+++ Task input

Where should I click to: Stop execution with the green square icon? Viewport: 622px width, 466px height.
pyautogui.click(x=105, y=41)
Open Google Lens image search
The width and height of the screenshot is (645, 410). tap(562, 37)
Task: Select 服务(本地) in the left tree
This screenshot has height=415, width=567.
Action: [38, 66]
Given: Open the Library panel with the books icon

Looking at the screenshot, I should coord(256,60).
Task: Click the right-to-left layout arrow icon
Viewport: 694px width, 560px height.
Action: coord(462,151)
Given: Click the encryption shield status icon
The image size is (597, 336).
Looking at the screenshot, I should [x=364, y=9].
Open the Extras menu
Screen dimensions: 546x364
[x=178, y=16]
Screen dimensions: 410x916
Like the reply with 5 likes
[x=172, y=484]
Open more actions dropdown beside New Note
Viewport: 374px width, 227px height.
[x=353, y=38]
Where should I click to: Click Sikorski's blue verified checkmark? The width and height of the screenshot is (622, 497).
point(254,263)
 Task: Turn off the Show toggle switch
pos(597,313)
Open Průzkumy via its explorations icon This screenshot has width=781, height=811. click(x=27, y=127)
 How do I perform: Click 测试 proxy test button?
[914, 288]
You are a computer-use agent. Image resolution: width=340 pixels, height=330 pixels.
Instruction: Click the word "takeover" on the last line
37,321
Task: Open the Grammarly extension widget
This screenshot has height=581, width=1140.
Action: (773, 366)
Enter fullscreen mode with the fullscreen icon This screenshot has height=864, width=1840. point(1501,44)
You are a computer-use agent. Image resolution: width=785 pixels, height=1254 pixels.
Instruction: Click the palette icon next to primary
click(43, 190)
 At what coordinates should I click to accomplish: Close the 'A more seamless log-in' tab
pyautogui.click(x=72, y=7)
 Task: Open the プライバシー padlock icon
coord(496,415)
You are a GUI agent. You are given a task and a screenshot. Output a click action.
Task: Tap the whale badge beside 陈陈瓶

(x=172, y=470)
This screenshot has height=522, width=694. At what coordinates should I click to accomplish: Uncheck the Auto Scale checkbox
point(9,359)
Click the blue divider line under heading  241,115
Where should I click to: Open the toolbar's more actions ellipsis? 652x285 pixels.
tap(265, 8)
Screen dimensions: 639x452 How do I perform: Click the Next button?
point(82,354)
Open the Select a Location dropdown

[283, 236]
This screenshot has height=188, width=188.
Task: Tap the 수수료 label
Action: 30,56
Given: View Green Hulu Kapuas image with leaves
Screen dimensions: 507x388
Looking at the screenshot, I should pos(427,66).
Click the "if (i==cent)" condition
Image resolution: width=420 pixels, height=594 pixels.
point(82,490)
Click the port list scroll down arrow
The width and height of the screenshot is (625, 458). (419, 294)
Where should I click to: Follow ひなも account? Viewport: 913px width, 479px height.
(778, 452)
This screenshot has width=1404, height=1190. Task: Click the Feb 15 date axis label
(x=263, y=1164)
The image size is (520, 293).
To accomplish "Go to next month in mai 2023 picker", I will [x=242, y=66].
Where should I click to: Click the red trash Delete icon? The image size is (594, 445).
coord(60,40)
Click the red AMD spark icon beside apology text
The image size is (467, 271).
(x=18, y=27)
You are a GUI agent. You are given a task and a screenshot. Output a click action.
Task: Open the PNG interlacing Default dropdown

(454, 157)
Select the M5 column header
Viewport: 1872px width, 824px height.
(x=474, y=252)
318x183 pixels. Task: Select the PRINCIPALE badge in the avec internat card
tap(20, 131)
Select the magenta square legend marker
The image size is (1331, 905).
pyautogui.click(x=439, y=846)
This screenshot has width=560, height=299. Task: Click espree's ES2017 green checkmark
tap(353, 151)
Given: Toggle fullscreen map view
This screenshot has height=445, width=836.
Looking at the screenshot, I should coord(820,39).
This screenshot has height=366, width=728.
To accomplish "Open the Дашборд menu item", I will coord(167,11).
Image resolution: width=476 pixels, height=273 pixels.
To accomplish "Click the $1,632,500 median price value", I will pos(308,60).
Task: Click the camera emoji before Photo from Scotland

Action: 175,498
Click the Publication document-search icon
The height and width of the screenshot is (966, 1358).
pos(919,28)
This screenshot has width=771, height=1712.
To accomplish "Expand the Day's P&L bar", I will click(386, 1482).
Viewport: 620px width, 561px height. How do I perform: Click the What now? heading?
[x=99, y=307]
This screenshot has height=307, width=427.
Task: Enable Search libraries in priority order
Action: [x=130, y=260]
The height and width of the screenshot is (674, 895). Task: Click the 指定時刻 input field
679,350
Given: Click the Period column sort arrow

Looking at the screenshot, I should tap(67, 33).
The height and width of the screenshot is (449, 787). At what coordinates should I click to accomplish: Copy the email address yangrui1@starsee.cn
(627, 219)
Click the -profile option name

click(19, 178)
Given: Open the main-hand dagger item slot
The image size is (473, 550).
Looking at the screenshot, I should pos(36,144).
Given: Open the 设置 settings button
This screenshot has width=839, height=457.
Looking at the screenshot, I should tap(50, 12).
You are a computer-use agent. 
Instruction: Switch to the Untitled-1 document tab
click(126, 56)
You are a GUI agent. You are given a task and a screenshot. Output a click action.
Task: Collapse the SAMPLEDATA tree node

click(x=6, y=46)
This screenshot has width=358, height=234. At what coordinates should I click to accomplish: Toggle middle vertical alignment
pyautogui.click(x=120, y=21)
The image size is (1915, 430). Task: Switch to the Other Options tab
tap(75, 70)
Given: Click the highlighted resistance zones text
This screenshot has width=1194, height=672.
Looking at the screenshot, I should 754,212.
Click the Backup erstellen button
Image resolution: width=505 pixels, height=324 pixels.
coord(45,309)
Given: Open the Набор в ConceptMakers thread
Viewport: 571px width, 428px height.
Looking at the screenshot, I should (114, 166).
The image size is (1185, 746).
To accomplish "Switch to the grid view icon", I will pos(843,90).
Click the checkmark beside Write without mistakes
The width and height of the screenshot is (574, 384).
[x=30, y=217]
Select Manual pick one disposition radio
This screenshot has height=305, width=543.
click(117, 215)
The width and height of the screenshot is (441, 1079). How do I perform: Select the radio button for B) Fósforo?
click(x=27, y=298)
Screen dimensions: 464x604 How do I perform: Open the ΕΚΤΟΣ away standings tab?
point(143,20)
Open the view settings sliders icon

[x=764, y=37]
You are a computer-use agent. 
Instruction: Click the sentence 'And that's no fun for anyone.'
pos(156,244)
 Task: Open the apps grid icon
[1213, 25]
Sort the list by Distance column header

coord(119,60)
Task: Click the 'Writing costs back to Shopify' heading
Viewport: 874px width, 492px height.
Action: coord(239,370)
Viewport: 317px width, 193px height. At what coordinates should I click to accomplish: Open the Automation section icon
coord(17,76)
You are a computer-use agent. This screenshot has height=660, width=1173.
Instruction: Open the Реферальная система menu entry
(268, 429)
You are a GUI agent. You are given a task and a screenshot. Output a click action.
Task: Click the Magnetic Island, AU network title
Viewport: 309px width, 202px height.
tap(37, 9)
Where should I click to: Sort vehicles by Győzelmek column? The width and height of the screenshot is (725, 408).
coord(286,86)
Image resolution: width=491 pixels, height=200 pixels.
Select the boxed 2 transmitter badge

++++++

- **Task objective**
Count how many lines of the entries contain the word "item", and respond with that count only.

- **Solution to the exercise**
2